On April 7, 2021, bought back 2 out of 3 bull put credit spread options on SOLO stock and additionally sold 3 new bull put credit spreads with expiry further out (roll forward) and lower strike prices (roll down). The aftermath of this trade $71 (after commissions)
Originally we opened this trade on March 03: Sold 6 Credit Spreads on SOLO – 6.04% potential income return in 37 days, but as our strike price got challenged and we decided to not take a full assignment, we decided to do a partial roll, rolling half of our contracts and taking an assignment for the other part.
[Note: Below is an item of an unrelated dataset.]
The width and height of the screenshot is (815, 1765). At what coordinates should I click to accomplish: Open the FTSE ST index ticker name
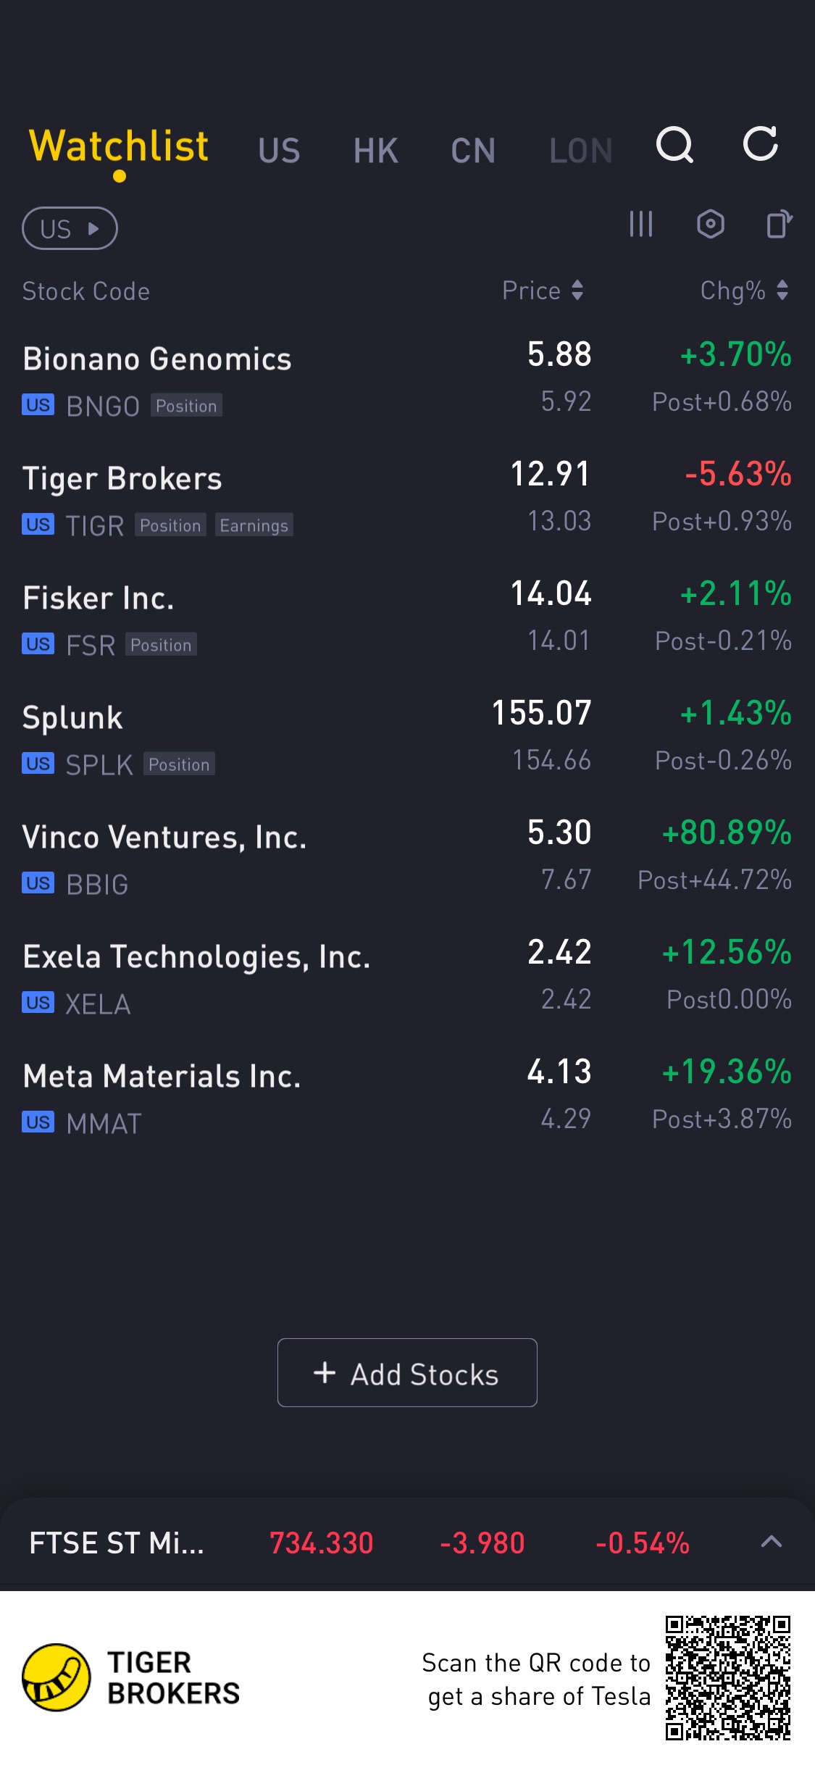coord(117,1543)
These trades come as the #22 and #23 in the month of April, according to our trading plan for this month, the premium generated from this trade makes us about 1.95% from our $2,800 monthly goal. While in total we have reached already 36.16% this month so far. Awesome.
Here is our trade setup:
- BOT 2 SOLO APR 09 '21 5 Put Option 0.280
- BOT 3 SOLO MAY 21 '21 - 4 + 3 Put Bull Spread -0.23
The aftermath for this $71 (after commissions) or 5.91% potential income return in 81 days (if options expire worthlessly). In other words, we bought some additional time and lowered our strike price from $5 to $4
What happens next?
On expiry date May 21, 2021 SOLO is trading above $4 per share - options expire worthlessly and we keep premium - if SOLO trades under $4 on the expiry date, we get assigned.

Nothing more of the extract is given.